The expansion of the General Motors of Canada Ltd. engineering centre in Oshawa, Ont., is a sign that the auto maker is serious about continuing to make cars in Oshawa for the long haul, both the company's president and the Ontario minister responsible for the auto sector say.
"To put in place this kind of capability and make this kind of commitment isn't something you would do with a short-term agenda in mind," GM Canada president Stephen Carlisle said Tuesday when asked about whether the company plans to continue assembling vehicles in Oshawa.
Mr. Carlisle reiterated that there has been no decision made to allocate new vehicles to Oshawa and that one won't be made until late next year after the completion of contract talks with Unifor, which represents workers at the two Oshawa assembly plants, an engine and transmission factory in St. Catharines, Ont., and other General Motors Co. plants in Ontario.
A key issue is costs, he has said, and where the Oshawa plants rank amid a constant examination by General Motors Co. of its factories.
"It's a whole package," he said Tuesday. "It involves Unifor and labour, but there's a series of issues we have to work our way through: energy, infrastructure."
Ontario Economic Development Minister Brad Duguid also interpreted the announcement of an increase in the engineering staff at the centre by 50 per cent and its designation as an innovation hub for connected vehicles as a positive sign for the manufacturing side of the company's business.
"I think if GM had no intention of being here in the future we wouldn't see this investment here," Mr. Duguid told a handful of reporters in Oshawa after the GM Canada announcement.
"I'm very confident that GM sees a future themselves here in Oshawa," he said. "My no. 1 priority is to land that elusive [new product] mandate for Oshawa in the coming months."
Mr. Carlisle acknowledged in January that no new products have been allocated for GM's two assembly plants in Oshawa when the current vehicles are shifted to other plants or are replaced.
That process of production falling at the Oshawa plants begins later this year with the shift of the Chevrolet Camaro sports car to a GM factory in Lansing, Mich.

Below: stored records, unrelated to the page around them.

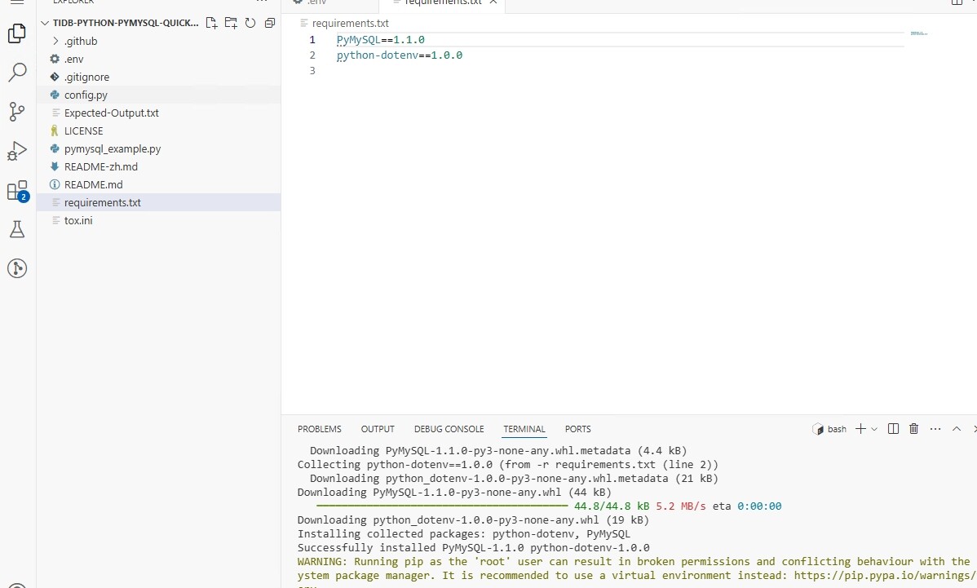The image size is (977, 588).
Task: Switch to the DEBUG CONSOLE tab
Action: pyautogui.click(x=449, y=429)
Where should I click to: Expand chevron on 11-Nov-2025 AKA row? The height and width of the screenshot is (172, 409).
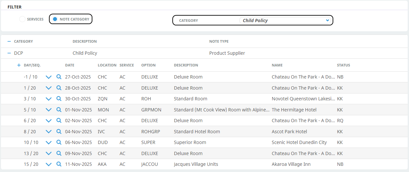[49, 164]
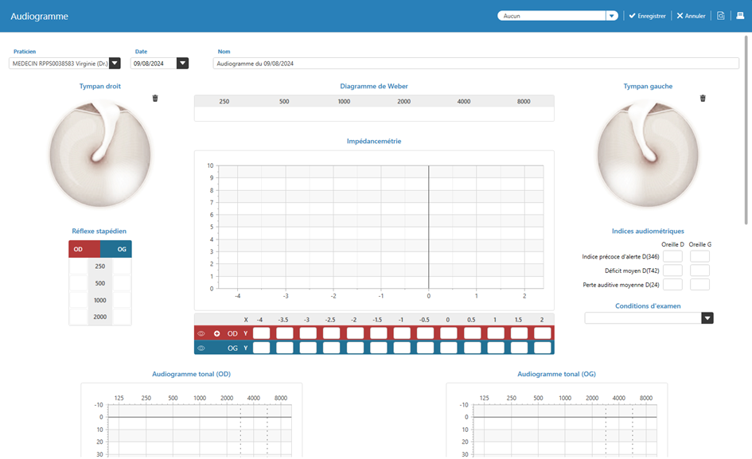Click the print icon in the header
The image size is (752, 459).
click(740, 16)
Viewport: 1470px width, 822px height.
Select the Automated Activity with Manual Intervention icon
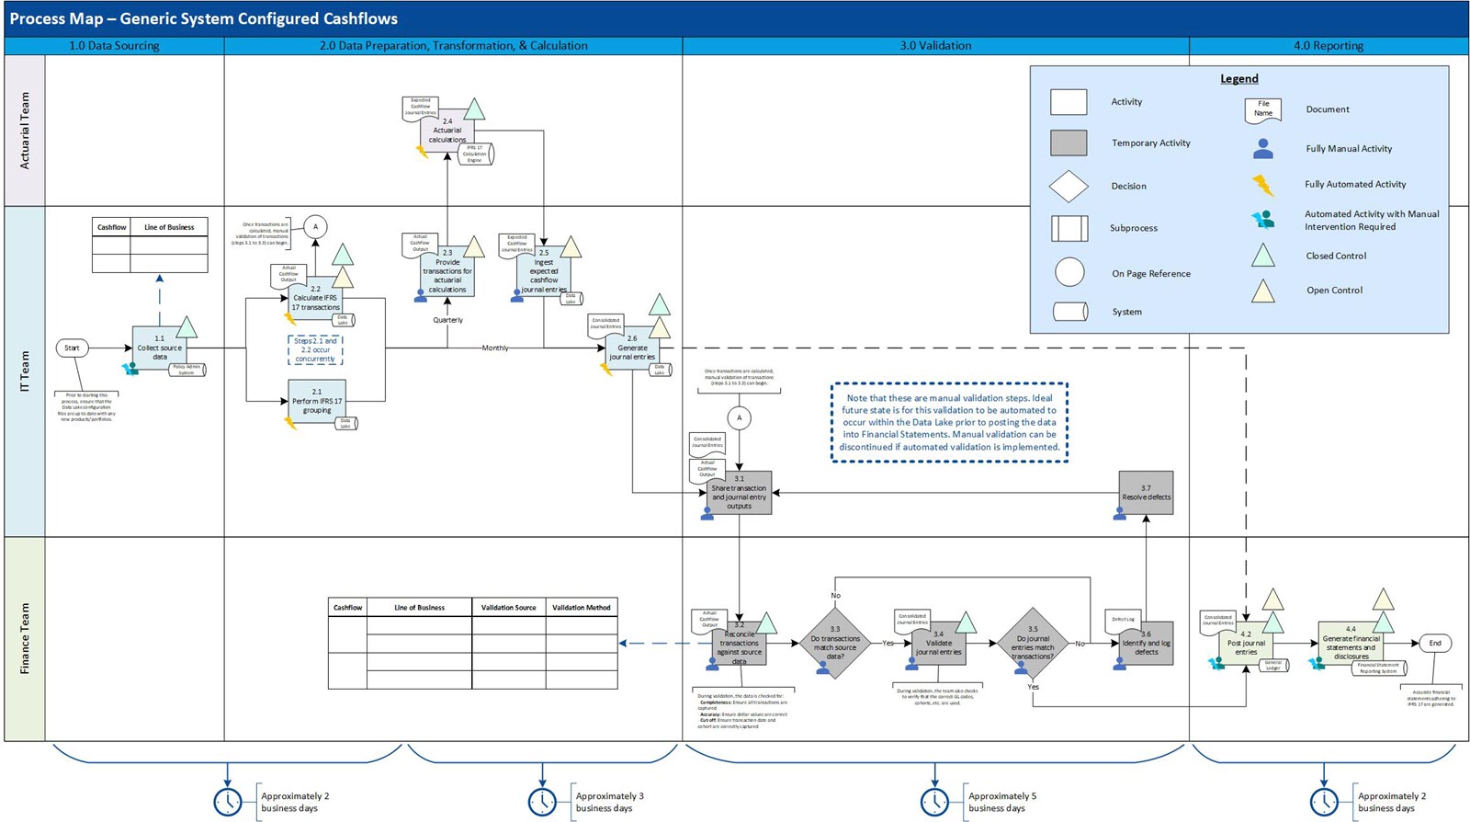[1263, 220]
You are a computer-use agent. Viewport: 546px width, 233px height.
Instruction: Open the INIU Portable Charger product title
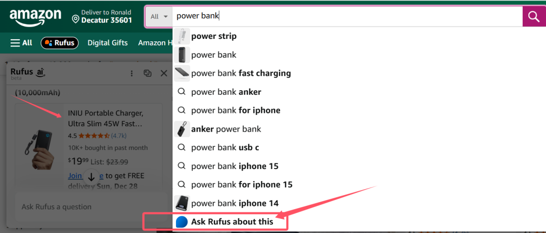105,118
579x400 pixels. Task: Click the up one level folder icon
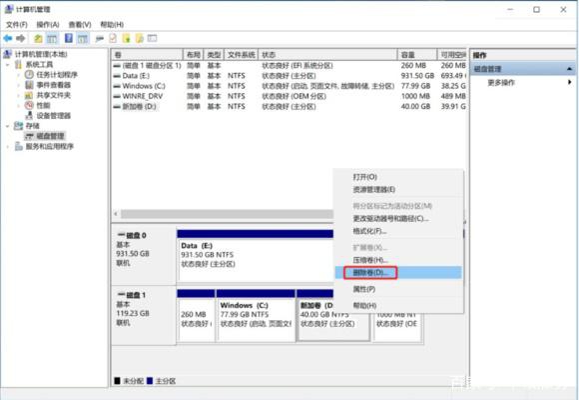coord(38,38)

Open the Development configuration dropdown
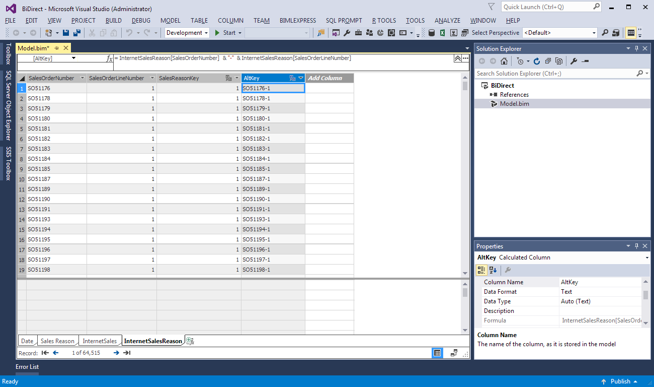point(206,33)
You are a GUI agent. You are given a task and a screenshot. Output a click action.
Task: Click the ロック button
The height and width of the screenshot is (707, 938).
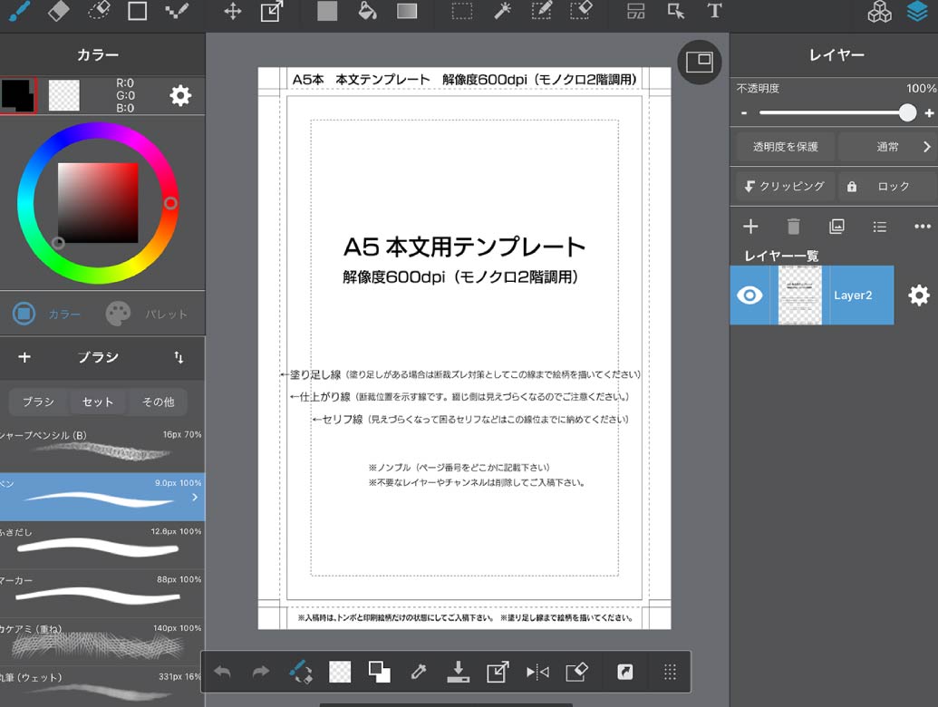(x=885, y=186)
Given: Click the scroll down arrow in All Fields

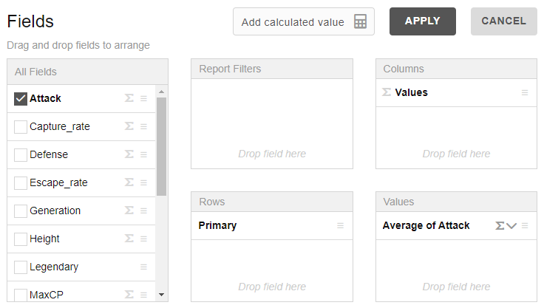Looking at the screenshot, I should point(162,295).
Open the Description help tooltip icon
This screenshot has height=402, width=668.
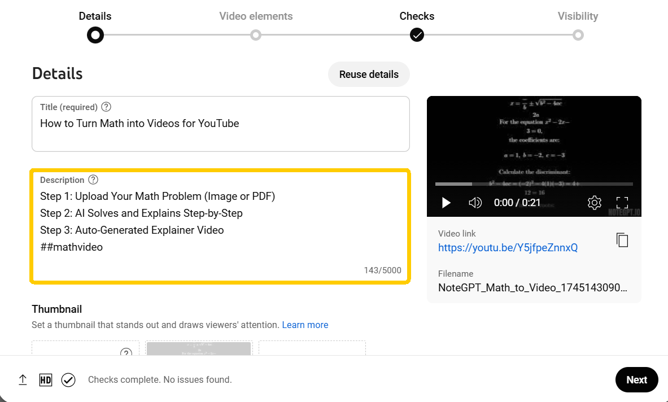pyautogui.click(x=93, y=180)
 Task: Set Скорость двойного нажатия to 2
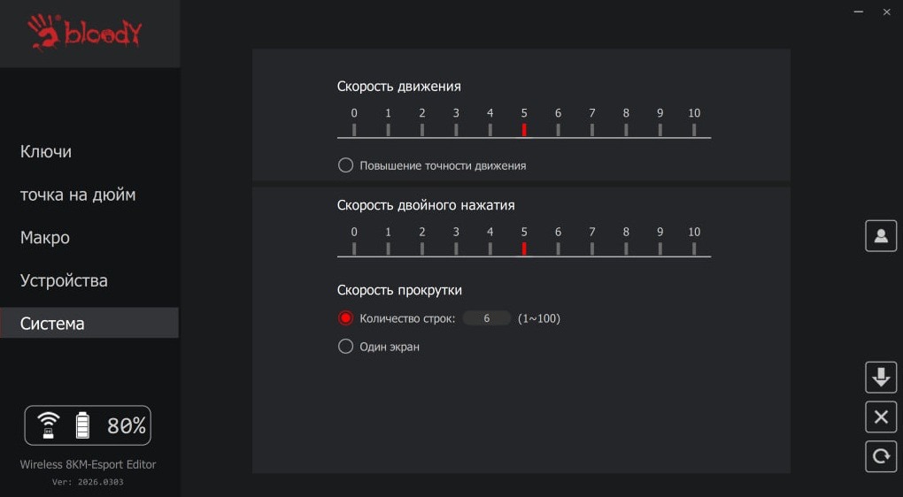(422, 249)
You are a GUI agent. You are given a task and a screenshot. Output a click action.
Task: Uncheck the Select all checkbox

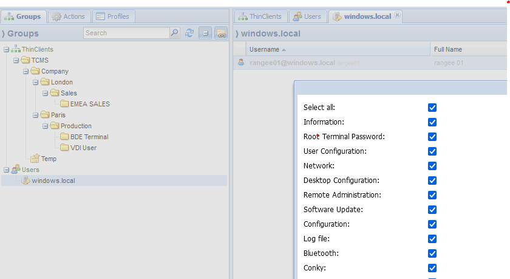point(432,108)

Union officials have said that move is likely to reduce employment at what the company calls its "flex plant" in Oshawa by as many as 1,000 people or one shift.
The neighbouring consolidated plant is scheduled to close in 2016.
At the Canadian Engineering Centre, the company said Tuesday it will hire 100 software and controls engineers to develop new connected vehicle and green technologies. The centre employs about 200 engineers now.
Along with suppliers and universities, GM Canada manages about $190-million of research and development work annually.
"This is really what advanced manufacturing and high value added work is about in our sector," Mr. Carlisle told a gathering of university officials, supplier representatives and engineering students. "It's about the commercialization of R and D done in Canada."
Fully autonomous vehicles could be on the road within five to 10 years, he said, but technologies that make vehicles more autonomous are in use now.
Auto makers are spending billions of dollars to develop self-driving vehicles and to come up with new components and new manufacturing processes to reduce the weight of vehicles to meet government mandates for improved fuel economy and reduced vehicle emissions.
GM Canada said in 2012 that it would spend $750-million on research and development in Canada through 2017 as a part of the commitments it made to the federal and Ontario governments when they contributed $10.8-billion to the bailout of its parent company when it entered chapter 11 bankruptcy protection in 2009.